» Exercise details
Extract the full listing verbatim and drop any pictures from your copy.
----
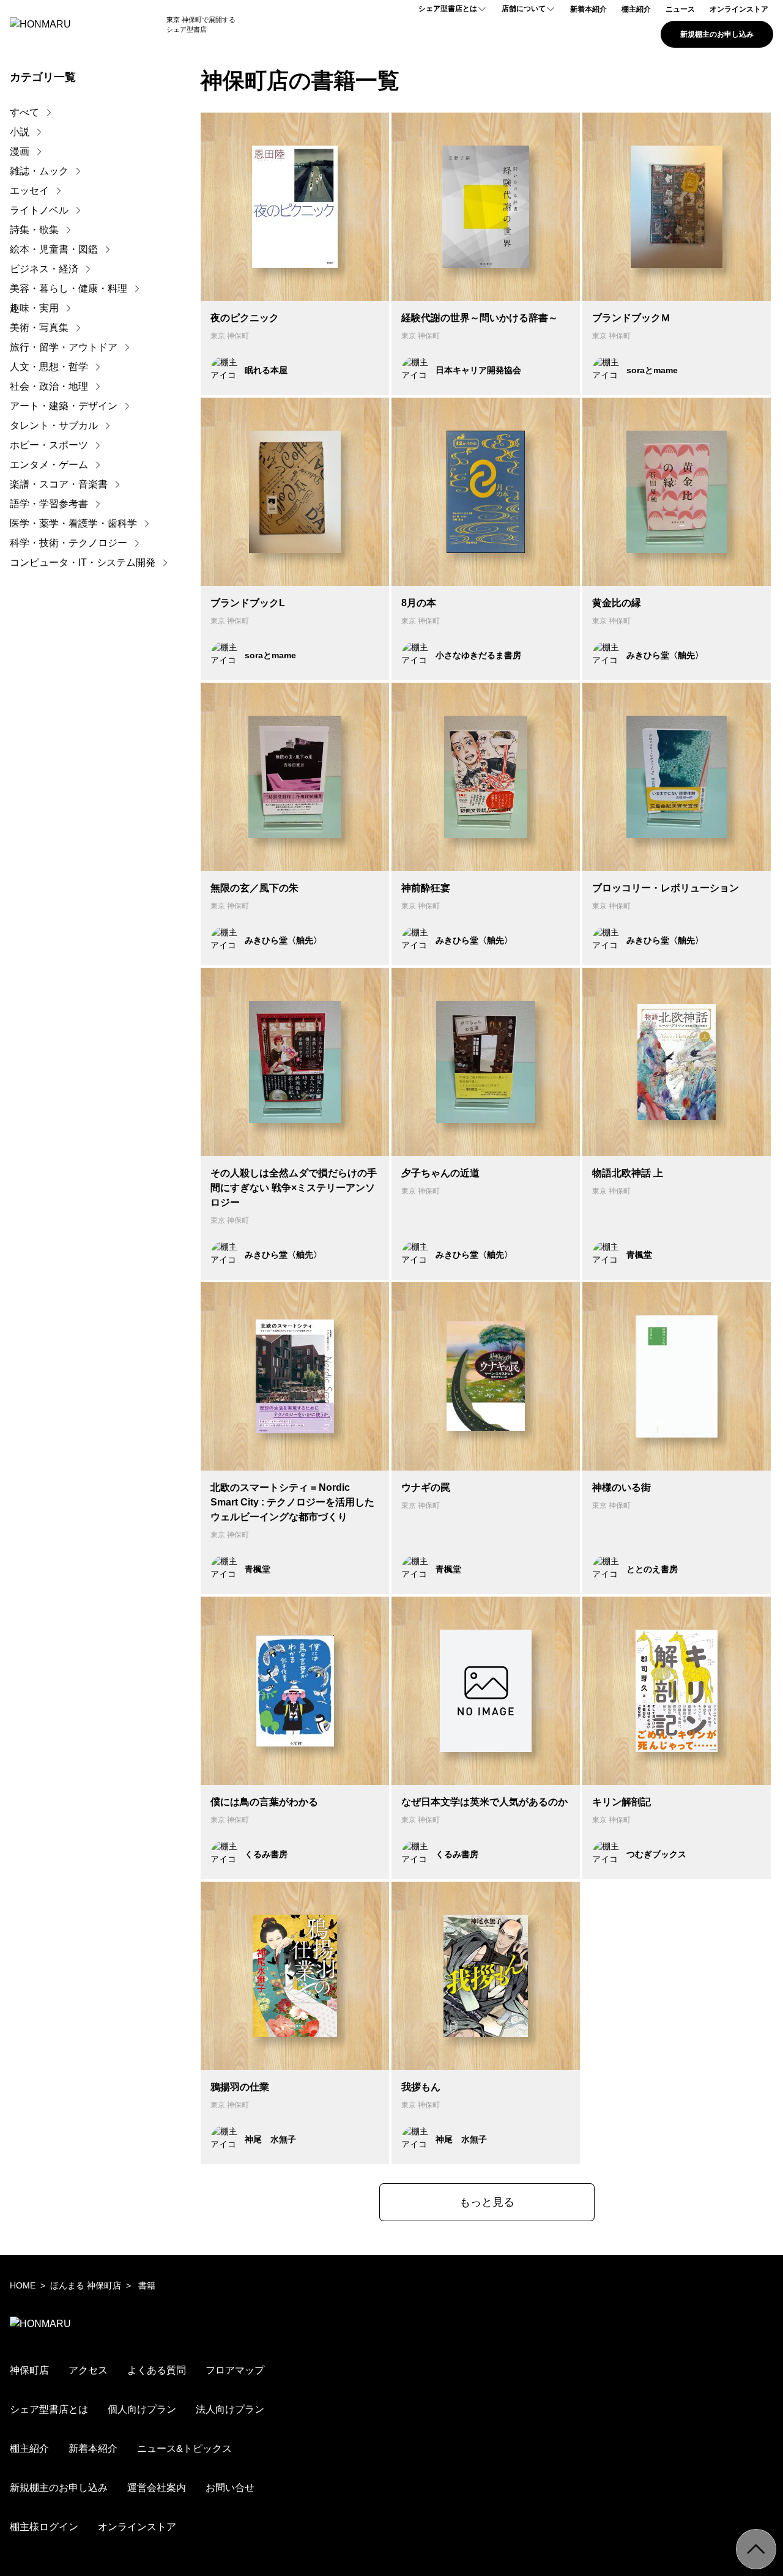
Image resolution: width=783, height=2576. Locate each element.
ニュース (680, 9)
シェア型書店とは (447, 8)
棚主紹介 (636, 9)
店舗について (524, 8)
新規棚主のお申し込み (717, 34)
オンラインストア (739, 9)
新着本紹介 (588, 9)
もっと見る (486, 2202)
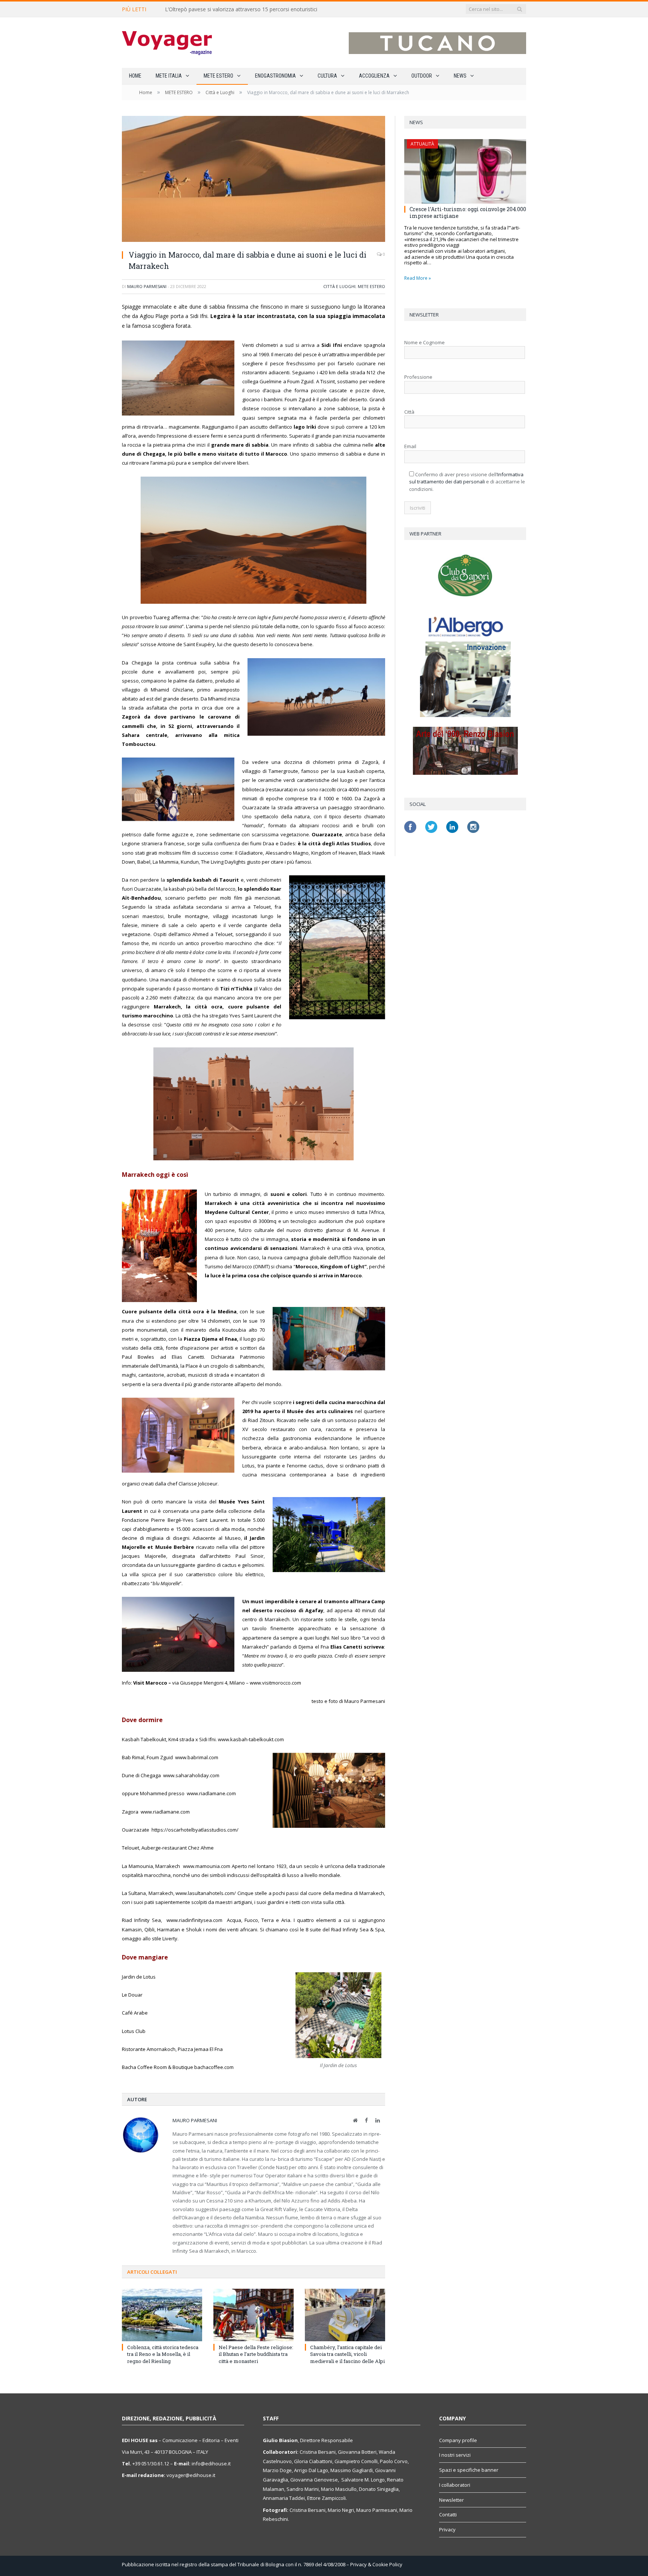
----
» Response below
Image resolution: width=783, height=2576. Locate each element.
ニュース (680, 9)
シェア型書店とは (447, 8)
棚主紹介 (636, 9)
店舗について (524, 8)
新規棚主のお申し込み (717, 34)
オンラインストア (739, 9)
新着本紹介 (588, 9)
もっと見る (486, 2202)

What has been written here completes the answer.